Sarah Callaghan 1
Rutherford Appleton Laboratory, United Kingdom
When I was asked to speak about the physical and earth sciences, I thought this was a very broad area to cover! So I decided that the best approach was to focus in on a number of issues and examples.
I am a member of the British Atmospheric Data Center (BADC) and we are one of the United Kingdom’s National Environmental Research Centre’s (NERC’s) data centers. NERC funds the majority of the earth sciences and ecological research work in the United Kingdom. I am part of a federation of data centers, which covers the environmental sciences broadly, including hydrology, atmosphere, ecology, ocean and marine, and so on. We deal with a lot of data from many different fields.

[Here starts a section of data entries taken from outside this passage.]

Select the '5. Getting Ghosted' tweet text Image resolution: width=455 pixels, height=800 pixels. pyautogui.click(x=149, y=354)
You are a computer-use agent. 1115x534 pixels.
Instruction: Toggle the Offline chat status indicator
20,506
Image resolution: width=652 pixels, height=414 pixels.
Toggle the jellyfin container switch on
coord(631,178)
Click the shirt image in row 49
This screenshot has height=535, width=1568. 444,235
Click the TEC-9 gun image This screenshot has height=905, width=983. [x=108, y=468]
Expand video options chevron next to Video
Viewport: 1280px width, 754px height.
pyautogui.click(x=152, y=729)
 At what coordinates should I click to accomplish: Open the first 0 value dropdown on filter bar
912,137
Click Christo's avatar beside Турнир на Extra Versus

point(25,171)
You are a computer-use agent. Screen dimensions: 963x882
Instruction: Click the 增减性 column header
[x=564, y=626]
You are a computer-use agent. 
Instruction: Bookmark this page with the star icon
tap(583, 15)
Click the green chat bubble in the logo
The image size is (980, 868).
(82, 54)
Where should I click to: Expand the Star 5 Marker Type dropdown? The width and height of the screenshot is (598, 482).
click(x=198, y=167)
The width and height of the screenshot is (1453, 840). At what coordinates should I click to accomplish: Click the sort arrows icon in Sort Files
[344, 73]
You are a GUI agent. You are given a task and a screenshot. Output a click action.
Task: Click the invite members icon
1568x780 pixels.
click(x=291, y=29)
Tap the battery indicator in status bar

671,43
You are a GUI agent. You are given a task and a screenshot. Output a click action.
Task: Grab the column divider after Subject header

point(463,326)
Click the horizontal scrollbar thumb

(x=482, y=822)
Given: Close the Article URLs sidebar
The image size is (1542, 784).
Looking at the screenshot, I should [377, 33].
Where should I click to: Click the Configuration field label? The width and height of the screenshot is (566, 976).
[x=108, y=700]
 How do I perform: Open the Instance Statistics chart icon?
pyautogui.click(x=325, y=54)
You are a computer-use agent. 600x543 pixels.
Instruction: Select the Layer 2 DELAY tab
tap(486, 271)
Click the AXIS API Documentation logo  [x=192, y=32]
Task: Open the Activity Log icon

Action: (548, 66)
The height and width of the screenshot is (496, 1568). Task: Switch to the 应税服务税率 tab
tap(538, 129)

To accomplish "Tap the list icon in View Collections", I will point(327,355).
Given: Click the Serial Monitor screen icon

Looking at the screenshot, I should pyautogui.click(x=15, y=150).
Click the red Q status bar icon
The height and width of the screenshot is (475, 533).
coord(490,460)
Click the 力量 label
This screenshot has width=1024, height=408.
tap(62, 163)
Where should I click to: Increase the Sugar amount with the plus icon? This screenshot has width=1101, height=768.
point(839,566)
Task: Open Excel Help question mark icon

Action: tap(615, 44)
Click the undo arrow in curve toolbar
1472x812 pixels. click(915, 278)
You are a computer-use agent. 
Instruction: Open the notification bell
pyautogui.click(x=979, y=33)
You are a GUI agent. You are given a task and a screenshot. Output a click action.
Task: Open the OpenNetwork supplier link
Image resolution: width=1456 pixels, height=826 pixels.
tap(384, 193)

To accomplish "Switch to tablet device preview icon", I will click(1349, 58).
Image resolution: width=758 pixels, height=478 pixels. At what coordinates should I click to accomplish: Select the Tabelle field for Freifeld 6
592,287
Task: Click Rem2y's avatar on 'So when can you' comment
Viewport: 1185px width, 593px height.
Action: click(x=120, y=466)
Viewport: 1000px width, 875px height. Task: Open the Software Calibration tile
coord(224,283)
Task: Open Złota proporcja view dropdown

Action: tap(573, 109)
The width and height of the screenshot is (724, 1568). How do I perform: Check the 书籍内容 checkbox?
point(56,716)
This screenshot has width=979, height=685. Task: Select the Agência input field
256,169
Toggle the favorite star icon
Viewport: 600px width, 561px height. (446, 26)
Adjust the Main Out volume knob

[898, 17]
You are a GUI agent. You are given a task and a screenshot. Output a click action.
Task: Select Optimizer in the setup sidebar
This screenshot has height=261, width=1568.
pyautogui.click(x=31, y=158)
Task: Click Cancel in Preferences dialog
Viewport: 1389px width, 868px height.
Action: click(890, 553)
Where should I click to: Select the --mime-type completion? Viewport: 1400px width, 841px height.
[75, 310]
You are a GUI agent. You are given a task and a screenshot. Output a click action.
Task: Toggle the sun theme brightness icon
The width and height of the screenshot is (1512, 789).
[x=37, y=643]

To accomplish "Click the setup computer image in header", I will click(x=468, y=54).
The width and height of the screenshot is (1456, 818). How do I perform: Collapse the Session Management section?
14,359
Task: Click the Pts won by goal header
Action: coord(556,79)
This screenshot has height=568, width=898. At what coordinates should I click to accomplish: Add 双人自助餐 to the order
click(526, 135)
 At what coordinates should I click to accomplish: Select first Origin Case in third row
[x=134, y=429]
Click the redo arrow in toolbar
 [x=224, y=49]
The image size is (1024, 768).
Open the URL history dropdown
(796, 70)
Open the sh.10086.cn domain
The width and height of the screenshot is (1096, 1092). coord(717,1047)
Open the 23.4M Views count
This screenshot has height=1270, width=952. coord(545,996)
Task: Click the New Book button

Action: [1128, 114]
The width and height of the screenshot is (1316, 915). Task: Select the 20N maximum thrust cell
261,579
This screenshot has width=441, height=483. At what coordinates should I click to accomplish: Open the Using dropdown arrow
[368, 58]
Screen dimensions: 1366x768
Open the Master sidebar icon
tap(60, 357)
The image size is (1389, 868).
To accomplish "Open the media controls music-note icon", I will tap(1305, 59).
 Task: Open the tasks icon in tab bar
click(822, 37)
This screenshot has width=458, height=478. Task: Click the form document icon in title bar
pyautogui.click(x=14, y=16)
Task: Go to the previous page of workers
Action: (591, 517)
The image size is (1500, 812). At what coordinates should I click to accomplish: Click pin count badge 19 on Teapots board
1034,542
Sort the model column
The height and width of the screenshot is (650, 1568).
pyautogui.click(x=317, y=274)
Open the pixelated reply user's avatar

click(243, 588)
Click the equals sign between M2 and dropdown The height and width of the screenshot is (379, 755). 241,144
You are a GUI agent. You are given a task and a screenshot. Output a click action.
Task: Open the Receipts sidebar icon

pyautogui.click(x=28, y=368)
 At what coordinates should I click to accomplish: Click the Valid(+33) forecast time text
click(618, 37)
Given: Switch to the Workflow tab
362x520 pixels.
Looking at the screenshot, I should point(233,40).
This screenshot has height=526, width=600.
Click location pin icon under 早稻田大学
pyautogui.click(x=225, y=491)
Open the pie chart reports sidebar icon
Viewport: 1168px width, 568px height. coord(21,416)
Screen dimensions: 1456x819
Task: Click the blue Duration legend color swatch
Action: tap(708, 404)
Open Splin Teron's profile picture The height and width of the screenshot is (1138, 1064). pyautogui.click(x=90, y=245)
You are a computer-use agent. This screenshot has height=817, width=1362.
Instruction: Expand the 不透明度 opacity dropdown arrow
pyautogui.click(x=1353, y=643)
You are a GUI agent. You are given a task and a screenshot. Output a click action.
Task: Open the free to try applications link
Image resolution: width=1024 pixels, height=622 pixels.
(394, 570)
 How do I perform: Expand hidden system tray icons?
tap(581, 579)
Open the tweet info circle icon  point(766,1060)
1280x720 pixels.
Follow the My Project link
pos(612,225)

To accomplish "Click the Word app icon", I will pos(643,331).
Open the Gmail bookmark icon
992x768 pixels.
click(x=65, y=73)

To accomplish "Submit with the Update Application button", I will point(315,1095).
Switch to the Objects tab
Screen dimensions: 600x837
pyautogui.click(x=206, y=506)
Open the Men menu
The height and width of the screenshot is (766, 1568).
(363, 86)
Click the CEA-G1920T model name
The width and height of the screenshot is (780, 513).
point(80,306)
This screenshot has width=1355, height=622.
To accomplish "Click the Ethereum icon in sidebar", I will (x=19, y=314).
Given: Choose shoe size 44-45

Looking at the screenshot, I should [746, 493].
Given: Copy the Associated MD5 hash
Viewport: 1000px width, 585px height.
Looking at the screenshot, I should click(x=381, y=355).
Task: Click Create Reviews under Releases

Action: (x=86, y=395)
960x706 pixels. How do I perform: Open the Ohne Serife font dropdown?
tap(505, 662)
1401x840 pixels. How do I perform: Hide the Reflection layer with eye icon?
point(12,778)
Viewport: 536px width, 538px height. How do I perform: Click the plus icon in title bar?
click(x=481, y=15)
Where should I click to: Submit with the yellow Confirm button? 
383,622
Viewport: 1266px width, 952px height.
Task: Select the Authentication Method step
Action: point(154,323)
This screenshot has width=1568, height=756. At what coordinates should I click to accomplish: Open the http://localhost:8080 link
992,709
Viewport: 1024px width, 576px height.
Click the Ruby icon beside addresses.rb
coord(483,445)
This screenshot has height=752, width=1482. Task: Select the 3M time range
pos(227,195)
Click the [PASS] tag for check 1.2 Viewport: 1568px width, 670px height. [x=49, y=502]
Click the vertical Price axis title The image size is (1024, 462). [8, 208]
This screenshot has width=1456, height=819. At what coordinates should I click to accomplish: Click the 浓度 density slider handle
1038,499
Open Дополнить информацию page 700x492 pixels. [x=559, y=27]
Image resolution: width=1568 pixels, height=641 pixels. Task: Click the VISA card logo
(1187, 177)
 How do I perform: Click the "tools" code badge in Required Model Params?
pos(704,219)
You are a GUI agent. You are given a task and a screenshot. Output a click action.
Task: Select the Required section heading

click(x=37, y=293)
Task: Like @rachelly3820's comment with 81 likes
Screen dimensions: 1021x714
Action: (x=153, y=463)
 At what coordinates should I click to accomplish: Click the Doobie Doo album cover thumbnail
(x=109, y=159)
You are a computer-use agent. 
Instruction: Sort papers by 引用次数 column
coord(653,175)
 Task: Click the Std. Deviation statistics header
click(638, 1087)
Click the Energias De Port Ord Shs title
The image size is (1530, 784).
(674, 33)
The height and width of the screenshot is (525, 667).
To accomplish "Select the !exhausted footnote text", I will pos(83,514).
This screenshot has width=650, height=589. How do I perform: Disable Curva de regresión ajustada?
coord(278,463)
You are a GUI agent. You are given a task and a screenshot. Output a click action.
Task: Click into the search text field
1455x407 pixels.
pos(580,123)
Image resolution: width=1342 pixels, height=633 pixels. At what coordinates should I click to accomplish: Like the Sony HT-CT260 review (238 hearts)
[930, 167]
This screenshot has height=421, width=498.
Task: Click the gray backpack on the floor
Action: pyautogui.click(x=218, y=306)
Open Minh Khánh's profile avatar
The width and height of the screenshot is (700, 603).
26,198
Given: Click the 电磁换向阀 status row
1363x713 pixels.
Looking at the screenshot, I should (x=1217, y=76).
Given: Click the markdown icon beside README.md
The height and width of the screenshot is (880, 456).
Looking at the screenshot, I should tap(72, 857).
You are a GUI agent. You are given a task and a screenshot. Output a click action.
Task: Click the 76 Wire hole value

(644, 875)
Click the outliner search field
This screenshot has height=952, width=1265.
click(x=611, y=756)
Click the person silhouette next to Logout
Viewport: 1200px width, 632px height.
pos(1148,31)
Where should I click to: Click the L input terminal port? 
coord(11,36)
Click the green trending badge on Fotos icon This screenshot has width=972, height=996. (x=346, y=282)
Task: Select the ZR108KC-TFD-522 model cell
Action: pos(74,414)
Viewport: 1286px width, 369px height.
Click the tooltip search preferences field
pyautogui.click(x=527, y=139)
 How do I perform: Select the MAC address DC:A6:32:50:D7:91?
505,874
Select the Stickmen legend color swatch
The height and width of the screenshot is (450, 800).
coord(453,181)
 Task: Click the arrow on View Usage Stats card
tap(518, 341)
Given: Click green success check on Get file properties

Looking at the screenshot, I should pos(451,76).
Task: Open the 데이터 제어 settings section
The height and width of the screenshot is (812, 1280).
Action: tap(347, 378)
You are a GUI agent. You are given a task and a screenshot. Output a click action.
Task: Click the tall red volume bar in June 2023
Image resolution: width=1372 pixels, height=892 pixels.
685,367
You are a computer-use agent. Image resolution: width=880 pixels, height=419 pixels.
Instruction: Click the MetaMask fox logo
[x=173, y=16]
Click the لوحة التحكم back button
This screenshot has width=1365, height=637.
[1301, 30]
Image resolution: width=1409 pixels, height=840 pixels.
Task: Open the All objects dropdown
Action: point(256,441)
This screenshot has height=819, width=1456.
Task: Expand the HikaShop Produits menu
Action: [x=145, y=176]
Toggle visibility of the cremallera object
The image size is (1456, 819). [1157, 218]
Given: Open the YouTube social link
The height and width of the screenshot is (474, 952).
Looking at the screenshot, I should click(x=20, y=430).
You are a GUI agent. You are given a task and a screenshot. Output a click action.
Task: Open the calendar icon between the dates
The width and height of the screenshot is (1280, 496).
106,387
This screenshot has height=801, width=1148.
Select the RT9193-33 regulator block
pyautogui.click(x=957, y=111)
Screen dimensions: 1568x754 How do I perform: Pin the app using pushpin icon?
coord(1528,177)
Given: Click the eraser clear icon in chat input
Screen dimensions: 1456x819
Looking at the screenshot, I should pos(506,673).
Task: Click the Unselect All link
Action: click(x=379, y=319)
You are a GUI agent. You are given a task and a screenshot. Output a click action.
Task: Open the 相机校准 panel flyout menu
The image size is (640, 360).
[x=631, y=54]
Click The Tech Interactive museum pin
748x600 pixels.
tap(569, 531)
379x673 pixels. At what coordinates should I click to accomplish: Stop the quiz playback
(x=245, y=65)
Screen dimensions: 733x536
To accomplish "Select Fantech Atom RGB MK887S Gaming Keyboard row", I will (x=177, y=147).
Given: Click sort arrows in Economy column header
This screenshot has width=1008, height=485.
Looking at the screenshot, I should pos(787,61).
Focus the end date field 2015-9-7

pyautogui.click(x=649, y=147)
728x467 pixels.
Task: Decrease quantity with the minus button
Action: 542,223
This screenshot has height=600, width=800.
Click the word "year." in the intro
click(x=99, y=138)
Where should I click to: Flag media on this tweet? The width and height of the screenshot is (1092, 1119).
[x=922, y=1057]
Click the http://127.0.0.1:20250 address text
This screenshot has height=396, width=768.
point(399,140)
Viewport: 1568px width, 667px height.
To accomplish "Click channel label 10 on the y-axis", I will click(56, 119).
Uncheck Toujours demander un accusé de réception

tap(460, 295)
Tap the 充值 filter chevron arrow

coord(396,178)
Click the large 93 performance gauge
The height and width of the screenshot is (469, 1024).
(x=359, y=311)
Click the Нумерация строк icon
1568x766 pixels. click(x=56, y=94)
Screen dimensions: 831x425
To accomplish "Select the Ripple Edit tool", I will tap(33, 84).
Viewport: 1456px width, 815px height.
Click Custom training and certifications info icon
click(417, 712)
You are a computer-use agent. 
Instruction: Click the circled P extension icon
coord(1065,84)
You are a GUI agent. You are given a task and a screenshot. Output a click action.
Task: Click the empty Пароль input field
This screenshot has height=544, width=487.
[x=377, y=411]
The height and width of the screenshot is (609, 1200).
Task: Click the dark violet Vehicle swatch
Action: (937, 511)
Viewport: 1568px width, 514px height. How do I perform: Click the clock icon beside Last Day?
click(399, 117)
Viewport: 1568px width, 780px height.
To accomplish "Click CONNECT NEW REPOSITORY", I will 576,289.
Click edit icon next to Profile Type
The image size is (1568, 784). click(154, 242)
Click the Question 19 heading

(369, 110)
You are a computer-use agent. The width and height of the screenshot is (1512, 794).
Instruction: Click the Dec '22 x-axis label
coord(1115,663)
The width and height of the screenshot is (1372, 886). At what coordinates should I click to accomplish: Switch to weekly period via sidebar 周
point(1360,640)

It is important in our work to define what a dataset is for ourselves because otherwise, datasets can get very fuzzy. We define a dataset as a collection of files that share some administrative and/or project heritage. In the BADC we have about 150 real datasets and thousands of virtual datasets. We have also 200 million files containing thousands of measured or simulated parameters. The BADC tries to deploy information systems that describe those data, parameters, projects and files, along with services that allow one to manipulate them. Also, in 2010 we had 2800 active users (of 12000 registered), who downloaded 64 TB of data in 16 million files from 165 datasets. To put that into context, less than half of the BADC data users or consumers are atmospheric science users. We have people coming to us to download data for all sorts of reasons, even including school children.
So, what are data for us? Data can be anything from:
• A measurement taken at a single place and time (e.g., water sample, crystal structure, particle collision)
• Measurements taken at a point over a period of time (e.g., rain gauge measurements, temperature)
• Measurements taken across an area at multiple times by a static instrument (e.g., meteorological radar, satellite radiometer measurements)
• Measurements taken over and area and a time by a moving instrument (e.g., ocean traces, air quality measurements taken during an airplane flight, biodiversity measurements)
• Results from computer models (e.g., climate models, ocean circulation models)
• Video and images (e.g., cloud camera images, photos and video from flood events, wildlife camera traps)
• Physical samples (e.g., rock cores, tree ring samples, ice cores)
1 Presentation slides are available at http://www.sites.nationalacademies.org/PGA/brdi/PGA_064019.
Historically speaking, even though it was very labor-intensive to create new datasets, it was often (relatively) easy to publish the data in a visual form, like an image, graph or table. This picture is an example of one of the earliest published datasets. It was created by Robert Hooke and dates back to 1665.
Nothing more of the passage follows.